Jaka farba do kaloryferów będzie najlepsza?

W pierwszej kolejności warto odpowiedzieć sobie na pytanie, czy malowanie grzejników możemy wykonać zwykłą farbą do metalu. Absolutnie nie! Trzeba wziąć pod uwagę warunki w jakich powłoka będzie eksploatowana. Mamy tu do czynienia głównie z wysokimi temperaturami. Gdybyście pomalowali grzejnik zwykłą farbą, to wkrótce moglibyście zauważyć żółknięcie odcienia powłoki lub zmianę barwy. W dalszej kolejności wystąpiło by łuszczenie i odspajanie warstwy farby.
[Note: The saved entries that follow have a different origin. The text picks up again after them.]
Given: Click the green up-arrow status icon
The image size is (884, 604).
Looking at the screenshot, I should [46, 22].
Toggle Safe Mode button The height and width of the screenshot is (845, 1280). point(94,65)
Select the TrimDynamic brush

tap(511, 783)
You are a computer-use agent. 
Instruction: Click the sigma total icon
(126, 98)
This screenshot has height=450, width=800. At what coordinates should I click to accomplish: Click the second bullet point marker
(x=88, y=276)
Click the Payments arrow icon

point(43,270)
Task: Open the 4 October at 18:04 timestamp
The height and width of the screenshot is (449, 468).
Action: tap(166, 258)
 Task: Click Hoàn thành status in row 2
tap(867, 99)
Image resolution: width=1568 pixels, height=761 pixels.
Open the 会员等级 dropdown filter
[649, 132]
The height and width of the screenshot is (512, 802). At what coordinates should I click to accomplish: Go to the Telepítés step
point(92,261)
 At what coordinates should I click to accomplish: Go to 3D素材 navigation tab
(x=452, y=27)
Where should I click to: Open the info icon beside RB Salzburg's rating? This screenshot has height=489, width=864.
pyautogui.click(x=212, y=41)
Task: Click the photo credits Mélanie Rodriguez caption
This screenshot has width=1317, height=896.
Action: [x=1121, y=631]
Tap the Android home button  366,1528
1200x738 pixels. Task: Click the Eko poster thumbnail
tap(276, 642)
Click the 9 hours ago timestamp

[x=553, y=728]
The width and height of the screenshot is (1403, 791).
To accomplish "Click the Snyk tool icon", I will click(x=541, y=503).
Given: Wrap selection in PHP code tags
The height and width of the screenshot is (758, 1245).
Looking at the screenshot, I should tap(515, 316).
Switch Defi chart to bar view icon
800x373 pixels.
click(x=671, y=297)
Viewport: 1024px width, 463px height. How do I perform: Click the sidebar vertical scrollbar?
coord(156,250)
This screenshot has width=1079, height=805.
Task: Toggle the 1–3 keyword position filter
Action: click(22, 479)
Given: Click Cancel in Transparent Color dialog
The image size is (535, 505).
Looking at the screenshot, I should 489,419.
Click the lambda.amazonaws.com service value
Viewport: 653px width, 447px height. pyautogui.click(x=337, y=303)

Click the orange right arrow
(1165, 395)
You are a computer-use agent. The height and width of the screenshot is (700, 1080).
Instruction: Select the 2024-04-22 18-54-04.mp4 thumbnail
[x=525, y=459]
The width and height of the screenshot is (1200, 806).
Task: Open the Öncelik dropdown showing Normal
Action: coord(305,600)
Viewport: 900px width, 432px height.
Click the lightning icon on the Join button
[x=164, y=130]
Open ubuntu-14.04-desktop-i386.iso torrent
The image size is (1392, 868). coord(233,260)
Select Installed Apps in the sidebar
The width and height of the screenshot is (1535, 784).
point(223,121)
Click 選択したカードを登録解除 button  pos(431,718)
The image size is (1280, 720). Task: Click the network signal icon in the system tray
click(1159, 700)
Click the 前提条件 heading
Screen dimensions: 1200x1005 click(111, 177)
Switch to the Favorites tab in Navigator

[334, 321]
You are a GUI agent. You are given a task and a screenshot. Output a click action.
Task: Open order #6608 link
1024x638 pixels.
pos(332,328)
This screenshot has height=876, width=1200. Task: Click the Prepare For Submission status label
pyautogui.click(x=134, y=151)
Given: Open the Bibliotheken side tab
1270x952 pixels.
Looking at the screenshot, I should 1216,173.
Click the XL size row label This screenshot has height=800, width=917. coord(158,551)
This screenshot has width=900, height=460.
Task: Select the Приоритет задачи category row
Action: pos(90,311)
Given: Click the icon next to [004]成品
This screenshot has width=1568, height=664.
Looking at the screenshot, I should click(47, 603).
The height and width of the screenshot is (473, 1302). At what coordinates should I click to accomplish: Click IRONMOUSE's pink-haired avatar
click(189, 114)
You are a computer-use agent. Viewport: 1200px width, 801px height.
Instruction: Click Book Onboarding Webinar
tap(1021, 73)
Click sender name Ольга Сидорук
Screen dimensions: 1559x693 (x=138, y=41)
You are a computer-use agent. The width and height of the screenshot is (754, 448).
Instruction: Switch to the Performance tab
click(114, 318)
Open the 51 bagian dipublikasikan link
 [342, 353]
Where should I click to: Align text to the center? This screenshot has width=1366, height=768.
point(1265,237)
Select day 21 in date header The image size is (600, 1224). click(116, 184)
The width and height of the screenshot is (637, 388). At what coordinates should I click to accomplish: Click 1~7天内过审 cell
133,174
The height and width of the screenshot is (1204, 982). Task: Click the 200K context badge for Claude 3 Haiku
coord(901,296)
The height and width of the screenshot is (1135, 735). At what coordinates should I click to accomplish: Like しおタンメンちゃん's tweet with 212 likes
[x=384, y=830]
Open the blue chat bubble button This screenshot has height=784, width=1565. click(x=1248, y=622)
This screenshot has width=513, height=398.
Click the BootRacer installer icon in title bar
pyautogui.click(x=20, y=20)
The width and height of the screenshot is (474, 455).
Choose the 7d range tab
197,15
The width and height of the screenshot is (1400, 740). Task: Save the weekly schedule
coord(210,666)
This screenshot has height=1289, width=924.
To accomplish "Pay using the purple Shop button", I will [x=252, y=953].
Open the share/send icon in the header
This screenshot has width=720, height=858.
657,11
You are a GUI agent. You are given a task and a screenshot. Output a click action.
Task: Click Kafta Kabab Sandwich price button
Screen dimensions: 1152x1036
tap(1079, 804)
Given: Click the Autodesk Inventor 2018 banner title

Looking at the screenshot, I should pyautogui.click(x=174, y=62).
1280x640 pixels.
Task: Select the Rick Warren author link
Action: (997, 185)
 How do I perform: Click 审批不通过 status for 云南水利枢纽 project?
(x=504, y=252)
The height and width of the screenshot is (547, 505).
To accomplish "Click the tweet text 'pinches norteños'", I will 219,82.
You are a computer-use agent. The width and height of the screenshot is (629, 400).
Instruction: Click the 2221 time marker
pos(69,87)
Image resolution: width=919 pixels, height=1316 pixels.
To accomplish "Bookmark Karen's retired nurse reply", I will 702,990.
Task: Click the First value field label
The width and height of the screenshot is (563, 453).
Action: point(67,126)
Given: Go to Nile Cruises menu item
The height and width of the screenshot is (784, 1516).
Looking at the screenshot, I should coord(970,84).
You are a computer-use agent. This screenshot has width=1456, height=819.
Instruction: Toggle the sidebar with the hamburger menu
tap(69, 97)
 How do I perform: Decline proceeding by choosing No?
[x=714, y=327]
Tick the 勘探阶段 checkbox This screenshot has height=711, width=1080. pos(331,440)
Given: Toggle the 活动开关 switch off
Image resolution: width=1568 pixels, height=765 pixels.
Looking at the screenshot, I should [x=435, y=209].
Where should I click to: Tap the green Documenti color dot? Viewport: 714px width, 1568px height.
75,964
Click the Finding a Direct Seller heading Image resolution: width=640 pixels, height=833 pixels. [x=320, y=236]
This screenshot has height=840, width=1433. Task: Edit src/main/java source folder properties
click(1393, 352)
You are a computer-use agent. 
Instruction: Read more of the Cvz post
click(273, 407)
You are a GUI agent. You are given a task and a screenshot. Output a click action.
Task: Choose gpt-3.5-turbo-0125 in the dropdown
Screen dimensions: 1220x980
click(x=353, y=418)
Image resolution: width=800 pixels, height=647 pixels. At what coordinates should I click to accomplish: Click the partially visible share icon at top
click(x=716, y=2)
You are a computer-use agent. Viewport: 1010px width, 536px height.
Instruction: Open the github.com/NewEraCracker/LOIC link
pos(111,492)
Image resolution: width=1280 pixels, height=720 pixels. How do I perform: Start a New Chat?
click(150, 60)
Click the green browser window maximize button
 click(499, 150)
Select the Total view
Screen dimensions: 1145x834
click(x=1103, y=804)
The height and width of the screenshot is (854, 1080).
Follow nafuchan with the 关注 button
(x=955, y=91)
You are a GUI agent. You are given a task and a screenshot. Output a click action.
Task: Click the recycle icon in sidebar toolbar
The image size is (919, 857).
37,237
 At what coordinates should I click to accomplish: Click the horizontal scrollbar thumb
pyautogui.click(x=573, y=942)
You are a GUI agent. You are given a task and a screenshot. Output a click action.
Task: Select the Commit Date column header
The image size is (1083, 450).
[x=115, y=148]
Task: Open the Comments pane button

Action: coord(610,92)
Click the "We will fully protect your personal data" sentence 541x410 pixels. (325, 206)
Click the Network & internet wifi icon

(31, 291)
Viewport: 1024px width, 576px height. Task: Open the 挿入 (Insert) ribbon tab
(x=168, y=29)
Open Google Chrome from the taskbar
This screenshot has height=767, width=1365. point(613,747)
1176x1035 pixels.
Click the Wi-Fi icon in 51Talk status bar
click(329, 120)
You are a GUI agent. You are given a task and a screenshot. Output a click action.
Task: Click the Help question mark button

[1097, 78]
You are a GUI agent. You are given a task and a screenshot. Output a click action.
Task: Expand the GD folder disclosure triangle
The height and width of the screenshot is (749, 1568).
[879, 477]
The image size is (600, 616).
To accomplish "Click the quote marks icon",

Poszukiwany jest produkt, który współpracuje z podłożami metalowymi jednocześnie będąc odporny na działanie wysokich temperatur. Farba do kaloryfera powinna być dobrze przyczepna do podłoża oraz zapewnić doskonałe krycie. Na uwagę zasługuje między innymi emalia ftalowa przeznaczona do ochronno-dekoracyjnego malowania grzejników. Jest to farba do żeliwa i stali. Tworzy powłokę odporną na temperaturę nawet +80 stopni Celsjusza, która nie żółknie mimo długiego użytkowania. Ponadto są odporne na działanie czynników mechanicznych. Farba charakteryzuje się wysoką wydajnością, a jej receptura minimalizuje efekt powstawania śladów po pędzlu.

Malowanie grzejników – najważniejsze zasady

Jak wybrana jest już konkretna farba do grzejników, a kaloryfer jest wyczyszczony i zimny, można przystąpić do malowania. Jeśli grzejnik malowany jest zawieszony na ścianie warto folią zabezpieczyć podłogę, a taśmą malarską haki mocujące grzejnik. Malując grzejnik nie natryskowo, farbę należy rozprowadzać pędzlem w trudno dostępnych miejscach na przykład łączenie żeberek i wklęsłe miejsca na kaloryferach panelowych. Powierzchnie wypukłe i gładkie można malować wałkiem z gąbkowym lub o krótkim włosiu. Tył grzejnika najlepiej pomalować długim zakrzywionym pędzlem. Gdy cały grzejnik jest pomalowany należy pozostawić do wyschnięcia. Okres wysychania farby to około 12 godzin.

Renowacja grzejników odświeża wnętrze i sprawia, że mieszkanie wygląda na schludne i zadbane. Modne barwy sprawdzają się zarówno w nowoczesnych jak i klasycznych wnętrzach. Jeśli szukasz odpowiedniego sposobu na odnowienie mieszkania, to zatroszcz się o swoje kaloryfery.